Credit Policy

Thank you for choosing Obstetrics, Gynecology & Infertility for your medical care. This credit policy is designed to explain our billing practices. Please let us know if you have any questions.

Our physicians and ancillary providers participate in most insurance plans and we will submit claims to these companies on your behalf. Every plan is different, so please check with your insurance carrier (usually a phone number is located on your insurance card) if you have specific payment or coverage questions.

Insurance Policy

Please present a copy of your current insurance card at each visit. To provide credit, we will also need your social security number and a picture ID. Your insurance carrier requires that we collect copayments prior to your visit. Copayments are always due at the time of service. If you do not pay your copayment at the time of service, a $10 service charge will be applied to your account.

If you do not have insurance you will be required to pay for your services on the day of service. We will provide you with a 20% discount.
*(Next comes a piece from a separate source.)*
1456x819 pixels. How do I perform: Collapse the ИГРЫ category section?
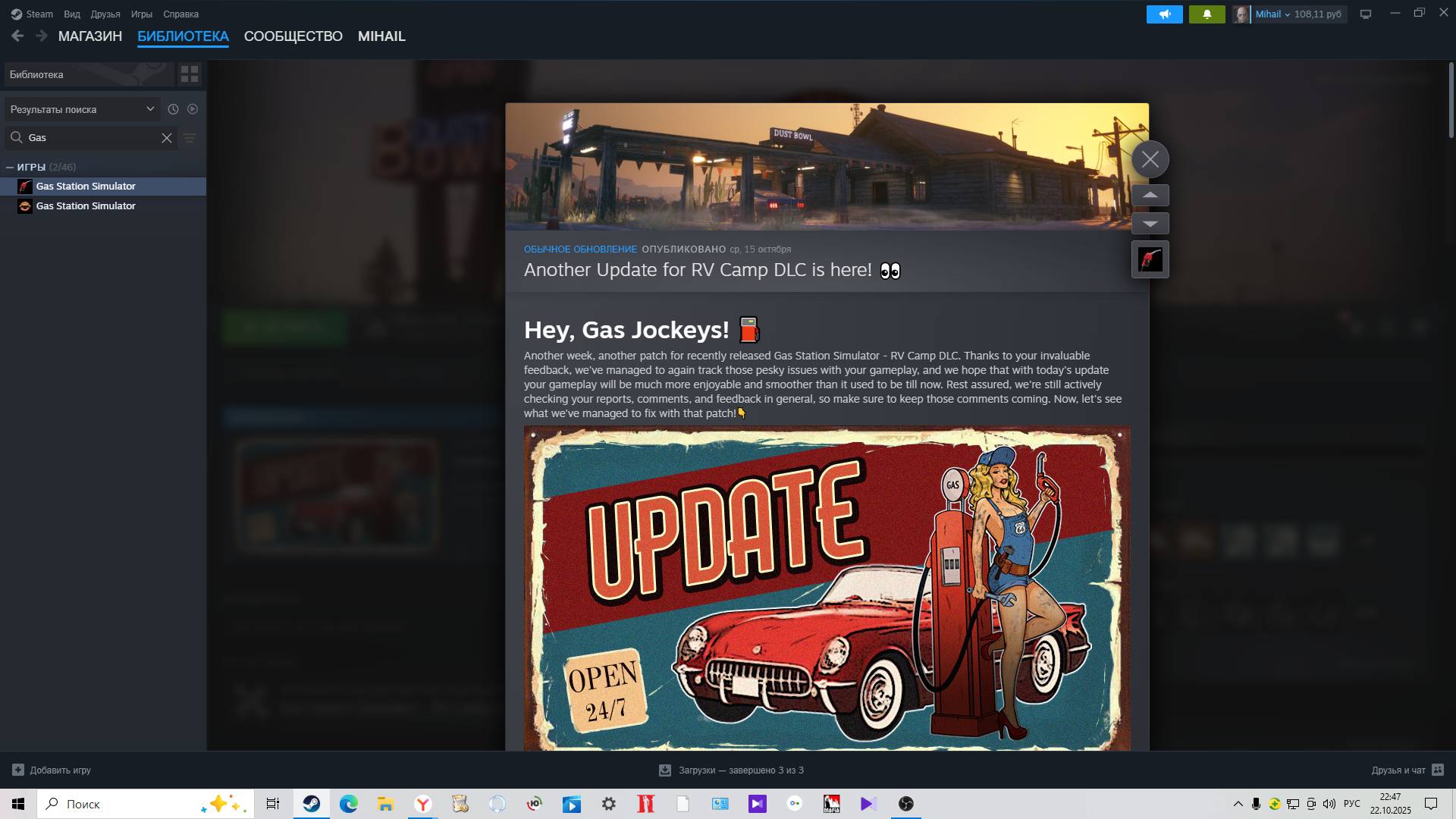pyautogui.click(x=10, y=167)
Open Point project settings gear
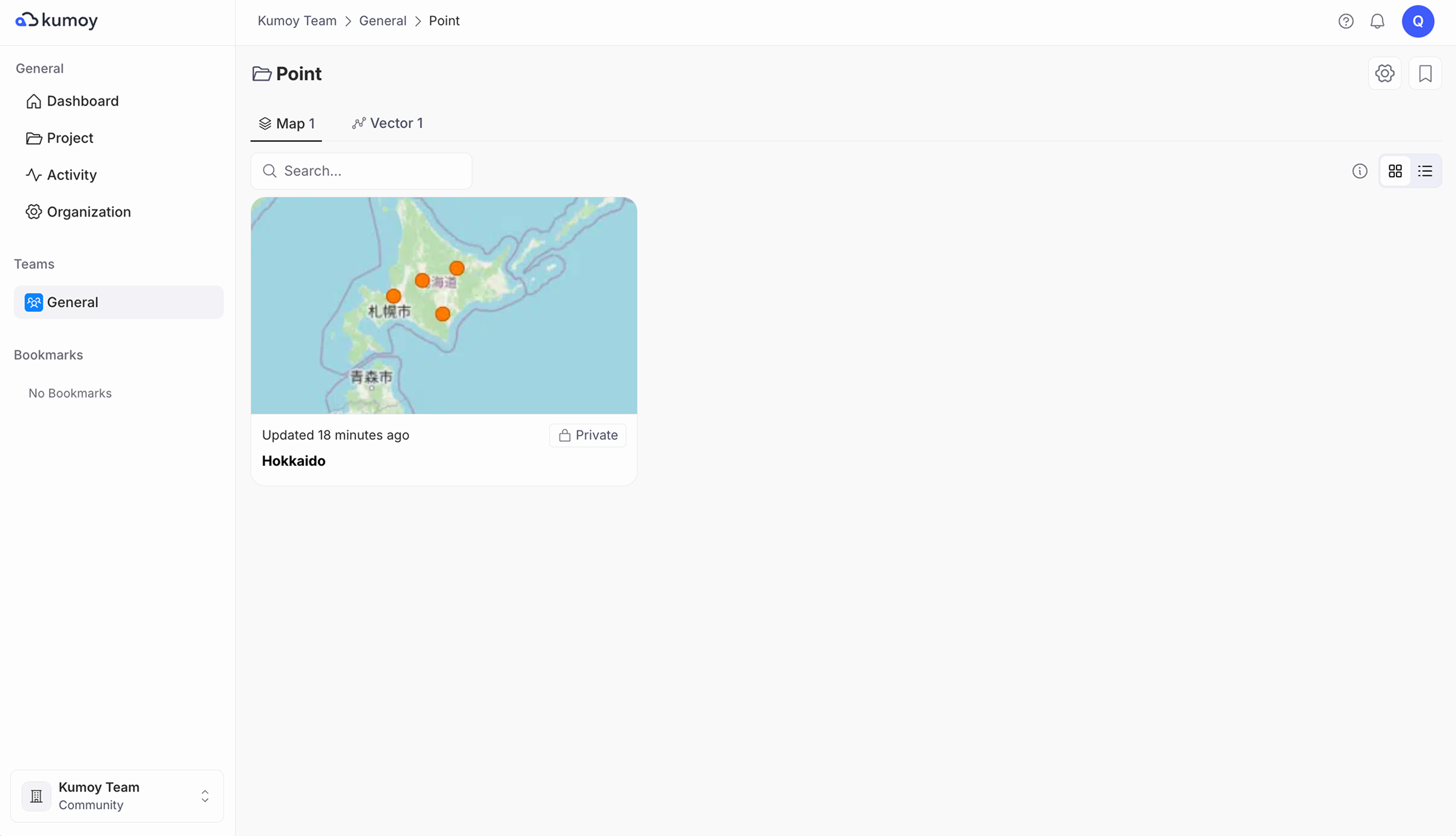This screenshot has height=836, width=1456. pyautogui.click(x=1384, y=73)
A minimum pre-payment of $175 or a good faith estimate is required of all new patients covered by an insurance plan with which we are not contracted. This payment is applied to the charges from your first visit. As a courtesy, we will file the insurance claims on your behalf. Your insurance company determines what amount, if any, you owe to Obstetrics, Gynecology & Infertility. If there is a balance due on your account, we will mail you a detailed statement which is due upon receipt. We accept cash, check, money orders and all major credit cards. A finance charge of 0.5% per month (6% annually) will accrue on all accounts 60 days or older. A $30 fee will be assessed for returned checks.

It is important to note that any balance over 60 days old may be placed with a collection agency and/or Credit Bureau. This action may affect your credit rating. Therefore, if for any reason you are unable to settle your account within 30 days, it is imperative that you contact our business office immediately. Do not assume that any statement you receive will be paid by your insurance company. Call the business office promptly to correct any billing errors.

If your account is placed with an outside collection agency, you will be charged the full amount of collection fees, attorney fees and allowable court costs. Please note that placement with an outside agency will cause us to terminate your care with our office.

We make every effort to resolve insurance issues, but please remember that you are ultimately responsible for your healthcare costs.

Please allow our business office to utilize our knowledge of billing and medical insurance to assist you. You may direct all your business related concerns to (952-567-7050). We are here to help you.

Infertility Credit Policy

If you enter into our infertility program, you will meet with a business office representative to review your policy for infertility benefits. If required, we will file a prior authorization form with your insurance company for your plan of treatment. If your plan does require authorization, then infertility treatment cannot begin until after we have received a response from your insurance company.

You will also be required to sign a waiver before beginning infertility treatment. The waiver states that you will be responsible for any infertility treatment not covered by your insurance plan. Prior to the start of your next cycle of infertility, you will be required to pay the patient responsibility portion of your account (amount due after insurance has processed the claim).